▶ **Tasks to complete**
a. In the Granada text, who finally responded to the emails sent to find Pedro Salmerón?
b. Repeat the part of the Granada text starting with "This is a structure" and going on through "#49. p. 82.".
c. Translate this sentence from the Granada text into Spanish: "He agreed to meet the next day in Granada."

▶ **Extract to read**

'''

Granada 2, Spain

View from the Convento de la Concepción above the southern entrance of the Nasrid Maristan, you can clearly see Phase 1 of the architectural restoration work of the hospital with the Alhambra sitting on the hilltop beyond. Photo: Javier Callejas

Over the course of June and into July, you had embarked on translating El perfume de bergamota in Almeria and had sent exploratory emails around to find Pedro Salmerón. You had been called back to Andalusia for a parallel project. No one had responded to your emails, and the weeks passed, until a response came from Rosa Perez de la Torre who is a researcher linked to the restoration of the Maristan de Granada. She would become a constant source of support and inspiration, inviting you for lunch at her place in Granada with her partner, another reputed architect Juan Manuel Zamora Malagón and feeding you incredible academic sources like Cuardernos de Alhambra that have numerous longer features about different aspects of science, medicine, architecture related to the Maristan de Granada, plus other more general publications like Alhondiga (a local bi-monthly magazine) that published an article by Pedro Salmerón about the maristan. The search for maristans was relaunched! Rosa called Pedro who had gone into (semi)-retirement and explained the situation. He agreed to meet the next day in Granada.

“Se puede afirmar que se trata de una estructura dotada de un magnetismo especial, de un atractivo sutil, si se piensa como objeto arquitectonico con una geometria decidida en el entramado urbano medieval, poseedora de una fuga de tipo perspectivo que senala a la fortificacion de la Alhambra, cuyuos bastions se alzan en picado en una bellisima vista que crea un fondo dominante.”

This is a structure bestowed with a special magnetism, with a subtle attractiveness, if one thinks of [the maristan] as a an architectural object with a determined geometry set in the medieval urban patchwork, providing a perspective of flight towards the fortifications of the Alhambra, the bastions of which swoop upwards creating a beautiful view of this dominating backdrop.]

“El maristán nazarí de Granada. Recuperación de un monumento en una difícil encrucijada / The Nasrid Maristan of Granada. Restoration of a monument at a difficult crossroads.” Cuaderno de la Alhambra. 2020. #49. p. 82.

'''

Collected data entries:
'''

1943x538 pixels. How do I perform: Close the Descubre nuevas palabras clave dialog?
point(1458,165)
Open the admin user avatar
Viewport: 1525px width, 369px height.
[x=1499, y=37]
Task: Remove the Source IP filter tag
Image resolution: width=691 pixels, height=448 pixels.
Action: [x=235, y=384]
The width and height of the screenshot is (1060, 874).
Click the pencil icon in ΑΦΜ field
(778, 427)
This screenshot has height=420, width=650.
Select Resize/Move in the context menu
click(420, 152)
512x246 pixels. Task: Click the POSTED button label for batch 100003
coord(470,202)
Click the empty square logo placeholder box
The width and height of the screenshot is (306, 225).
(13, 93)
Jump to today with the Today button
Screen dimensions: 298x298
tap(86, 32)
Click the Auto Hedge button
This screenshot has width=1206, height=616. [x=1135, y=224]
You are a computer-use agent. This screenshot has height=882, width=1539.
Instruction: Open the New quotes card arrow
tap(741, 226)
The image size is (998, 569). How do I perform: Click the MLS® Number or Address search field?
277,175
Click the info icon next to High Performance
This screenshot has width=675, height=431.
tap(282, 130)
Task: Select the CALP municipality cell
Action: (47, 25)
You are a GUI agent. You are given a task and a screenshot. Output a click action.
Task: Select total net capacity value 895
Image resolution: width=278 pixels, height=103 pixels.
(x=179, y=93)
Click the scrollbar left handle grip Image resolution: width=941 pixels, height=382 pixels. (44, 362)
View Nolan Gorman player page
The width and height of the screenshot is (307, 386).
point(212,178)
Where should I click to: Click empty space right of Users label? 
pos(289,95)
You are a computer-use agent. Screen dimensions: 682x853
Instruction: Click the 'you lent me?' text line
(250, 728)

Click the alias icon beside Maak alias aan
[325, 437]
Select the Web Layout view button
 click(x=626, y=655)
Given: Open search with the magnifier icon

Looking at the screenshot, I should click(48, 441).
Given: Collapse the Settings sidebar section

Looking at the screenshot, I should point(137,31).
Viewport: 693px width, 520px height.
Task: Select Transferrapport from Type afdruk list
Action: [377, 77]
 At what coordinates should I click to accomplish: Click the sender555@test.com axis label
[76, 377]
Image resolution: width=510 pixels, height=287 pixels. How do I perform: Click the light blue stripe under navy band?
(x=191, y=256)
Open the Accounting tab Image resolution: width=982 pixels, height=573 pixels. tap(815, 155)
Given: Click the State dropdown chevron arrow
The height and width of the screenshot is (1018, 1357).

'''

▶ **Answers to the exercise**
a. Rosa Perez de la Torre, a researcher linked to the restoration of the Maristan de Granada, responded.

b.
This is a structure bestowed with a special magnetism, with a subtle attractiveness, if one thinks of [the maristan] as a an architectural object with a determined geometry set in the medieval urban patchwork, providing a perspective of flight towards the fortifications of the Alhambra, the bastions of which swoop upwards creating a beautiful view of this dominating backdrop.]

“El maristán nazarí de Granada. Recuperación de un monumento en una difícil encrucijada / The Nasrid Maristan of Granada. Restoration of a monument at a difficult crossroads.” Cuaderno de la Alhambra. 2020. #49. p. 82.

c. Accedió a reunirse al día siguiente en Granada.